Spotted a thread from 2012, which discussed this topic. However, instead of unearthing an old thread (and info that's likely obsolete today), thought I'd commence a new one. Hopefully we can all contribute to this, and at least help to make our site(s) secure.

Briefly, I'm an affiliate in online gaming, been running WP since v2.7

As I'm sure most of you are aware, nothing is 100% secure/safe if it's online. But, one can take steps to ensure your WP site, isn't an open invitation (soft target) for hackers etc. So without further ado, I'll share tips which I use to harden my wordpress sites.

Install WP manually
  • Alternatively - cPanel Softaculous is ok BUT you must access the database user permissions after installation. Softaculous grants access to ALL User Privileges. Only the following are require to run WP: Alter, Create, Delete, Index, Lock Tables, Select, Drop, Insert, Update
Next do the following:
  • Access your WP database and look for wp_users (wp_ being the default table prefix, you may have something different). Click the Browse link. Make changes to the following:
  • user_login | (default is admin) change this to something else.
  • user_nicename | can add any name here, I usually use my site name (can be anything)
  • display_name | must reflect same name used for user_nicename
  • NB - can change email address here too (if that need arises). And also, change password.
  • If you need to change your password (you've lost access to you site for whatever reason), goto user_pass (same table as above) delete current MD5 #, and replace with your password (in drop down menu, select MD5) and save.
AFAIK cPanel Softaculous only permits 8 or so characters for in the password setup. I highly recommend using 17 (alpha/numrical/special characters). You'll have to either edit your p/w in the database (after installation) or simply click the "lost password" link, on the wp-login page.
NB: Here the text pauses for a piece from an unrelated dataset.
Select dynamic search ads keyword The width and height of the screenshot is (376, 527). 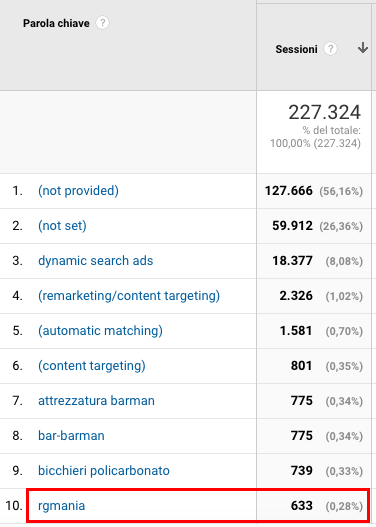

NB - If you have a static IP (or can obtain a static IP from your ISP) I'd advise you to obtain one. With a static IP you can block access to your wp-admin folder, by adding a simple .htaccess file.

order deny,allow
deny from all
# change the following to your static IP
allow from xxx.xxx.xxx.xxx

Root htaccess file:

<Files .htaccess>
order allow,deny
deny from all
<Files wp-config.php>
order allow,deny
deny from all
<Files xmlrpc.php>
order allow,deny
deny from all
Options All -Indexes


I'm pushed for time, but I'll return to add more tips to harden your WP site :)